Fraud Prevention

Millions of businesses and cardholders experience fraud each year. How does it happen and what can you do to prevent it?

Fraud prevention is a top priority for business owners. Advanced fraud techniques and rapid growth in fraudulent credit card activity, especially in ecommerce, make adherence to the Payment Card Industry Data Security Standard (PCI DSS) strictly enforced for businesses that accept electronic payments. There are many simple safeguards you can implement at your business to reduce your risk of fraud.

Fraud Prevention Tips for Businesses

Fraud Prevention Tips for Customers

Online fraud is extremely prevalent and can take several different forms. Common types of online store fraud are account takeover (when someone gains access to an individual’s username and password for an online account and makes unauthorized purchases with saved payment information on it) and identity theft (when a scammer impersonates someone else). Identity thieves find ways to access personal information such as social security numbers, financial data, passwords, passport numbers, birth certificates, etc., and use the information for illegal purposes like applying for credit cards and stealing social security benefits or tax refunds under false names, to name just a few examples.

Common fraud schemes come in the form of malware, or malicious software that damages or disables computer systems, “phishing” and “spoofing.” Hackers forge electronic documents pretending to represent real businesses in order to solicit payment details from individuals.

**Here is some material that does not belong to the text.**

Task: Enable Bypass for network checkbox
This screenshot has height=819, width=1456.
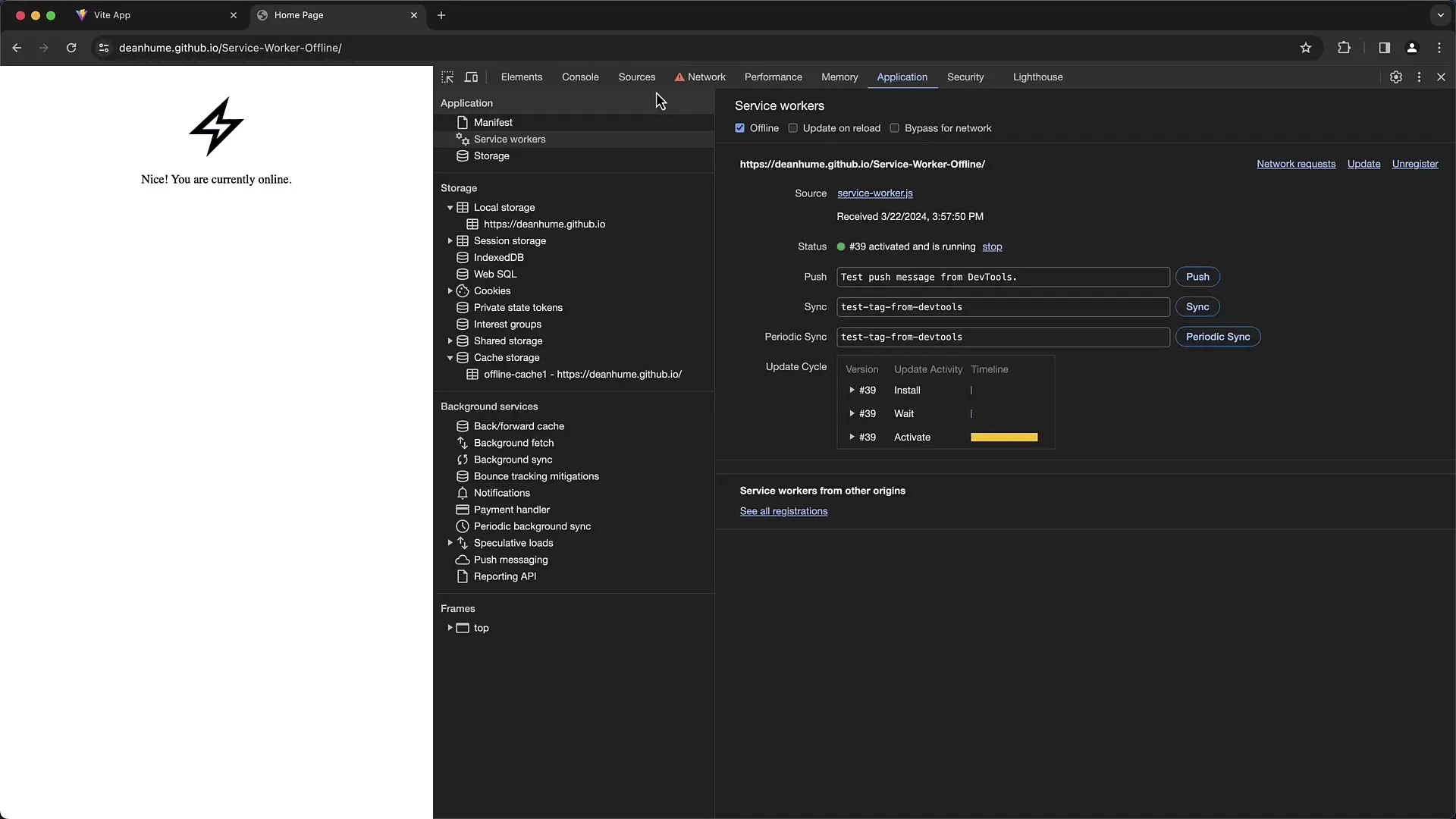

Fraudulent emails can range from overpayment schemes, when a business tries to charge a large up-front cost for products or services that are never fully delivered, to charity exploitation, when a scammer solicits donations for fake organizations.

Who’s Liable for Fraud Damages?

Credit card companies assume liability for credit card fraud in most cases, and they often enforce limits on the number of purchases and total withdrawal amount from one account in a single day. Card-issuing banks monitor transactions and can temporarily freeze an account if there’s unusual activity. Travel notices, when cardholders tell their banks they will be out of town, help open the lines of communication and prevent unnecessary account freezing.

For the business, fraud liability depends on the method of payment acceptance. In keeping with the EMV liability shift set in motion by the major card brands in 2015, businesses that experience credit card fraud while using a swipe terminal to process chip cards are responsible to cover financial losses. By taking everyday precautions to mitigate fraud risk at your business, such as using an EMV chip terminal, you are protecting not only your finances, but also your reputation and credibility among customers.